Publié en 2024 dans La Noire de Gallimard, trois ans après le si surprenant et si réussi « Dernier tour lancé » et cinq ans après le plus classique mais tout aussi ébouriffant « L’artiste », ce onzième roman d’Antonin Varenne nous rappelait fort à propos que si son écriture excelle à traduire une approche bien personnelle du roman policier et du roman noir, elle peut aussi modeler avec grâce une échappée aux confins du roman d’aventure humaine et familiale, en mêlant une dose d’exotisme lucide et une sensibilité exacerbée, après avoir choisi un magnifique protagoniste principal aux soixante-dix ans bien sonnés.

Dans le cadre de Madagascar, où il développe un mélange rusé de tendresse désabusée et de lucidité sans aucun cynisme, retrouvant ainsi, sur les mêmes lieux, une tonalité pas si éloignée de celle du « Rade Terminus » (2004) de Nicolas Fargues, Antonin Varenne nous offre à la fois un authentique road novel (en buggy jaune, s’il vous plaît) par des chemins bien peu fréquentés, un récit de générosité pas nécessairement bien placée, de banditisme social et tribal et de fatalisme chevaleresque, et même une magnifique plongée au cœur d’une relation père-fils contrariée, et pourtant prête à éclore tardivement en grande beauté. Souhaitons donc que l’auteur continue encore longtemps à nous surprendre ainsi de ses imprévisibles tours et détours romanesques, où l’épaisseur humaine s’impose toujours par les voies les plus inattendues.

La route ne s’est pas arrangée depuis la dernière fois que je l’ai prise, il y a six mois. Quand on est allé à Antananarivo avec Patrick, deux buggys qui en tractaient deux autres, pour retrouver un groupe de clients. Des Réunionnais friqués qui ont pris nos voitures pour des auto-tamponneuses pendant dix jours. Ils nous ont plié deux trains avant, toutes les rotules étaient mortes et ils se sont plaints de la bouffe dans les restos de bord de piste où on s’arrêtait. On a été content de les voir tomber malade les uns après les autres. Des Réunionnais noirs, rendus malades par les bactéries malgaches et aussi désagréables que certains résidents Blancs.
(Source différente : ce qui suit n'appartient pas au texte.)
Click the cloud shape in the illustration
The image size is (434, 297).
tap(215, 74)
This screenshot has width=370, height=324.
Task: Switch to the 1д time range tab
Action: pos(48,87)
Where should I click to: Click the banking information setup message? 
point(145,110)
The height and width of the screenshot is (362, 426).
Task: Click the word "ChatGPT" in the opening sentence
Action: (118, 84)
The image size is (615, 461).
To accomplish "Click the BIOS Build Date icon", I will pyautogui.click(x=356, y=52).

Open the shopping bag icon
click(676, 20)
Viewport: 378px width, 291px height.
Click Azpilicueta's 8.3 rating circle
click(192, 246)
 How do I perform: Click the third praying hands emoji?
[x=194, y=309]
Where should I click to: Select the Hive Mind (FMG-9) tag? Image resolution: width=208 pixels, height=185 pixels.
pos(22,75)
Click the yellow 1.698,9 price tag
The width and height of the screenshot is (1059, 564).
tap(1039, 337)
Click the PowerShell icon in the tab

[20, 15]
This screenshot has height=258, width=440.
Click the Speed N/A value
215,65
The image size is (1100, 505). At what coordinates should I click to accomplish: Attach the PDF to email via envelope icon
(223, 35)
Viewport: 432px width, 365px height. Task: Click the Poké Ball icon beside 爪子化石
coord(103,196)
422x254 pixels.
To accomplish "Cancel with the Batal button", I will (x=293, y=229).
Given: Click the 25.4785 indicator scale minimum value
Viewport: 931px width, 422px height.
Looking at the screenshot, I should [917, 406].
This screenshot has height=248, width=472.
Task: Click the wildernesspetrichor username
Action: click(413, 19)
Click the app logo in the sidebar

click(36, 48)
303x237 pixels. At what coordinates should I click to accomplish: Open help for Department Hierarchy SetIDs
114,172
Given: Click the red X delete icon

Sur ma balance, le nouveau riche local vaut bien les post-colonialistes racistes.
Je me fous dans un trou plein d’eau sans même ralentir, perdu dans mes pensées. Je prends une douche de boue tiédasse et ça me ramène sur Terre. À Guillaume. En fait, je pense à lui depuis ma négociation avec le petit boss débrouillard de bord de route.
Est-ce que j’ai jamais pris le temps de penser aux qualités de Guillaume ? De lui dire qu’il en avait ? De me demander ce qu’il allait devenir ?
Le premier atout d’un enfant, merde, c’est une responsabilité de ses parents : celle de lui faire comprendre qu’il est aimé. Et ça j’en suis sûr, je n’ai jamais pris le temps de lui dire. Que je l’aimais.
Je tombe dans un autre trou plus vite encore et cette fois j’arrive en butée des suspensions. Ça me fait claquer des dents et résonner la tête un moment, je décide de ne plus penser à rien qu’éviter les embuches de la RN2.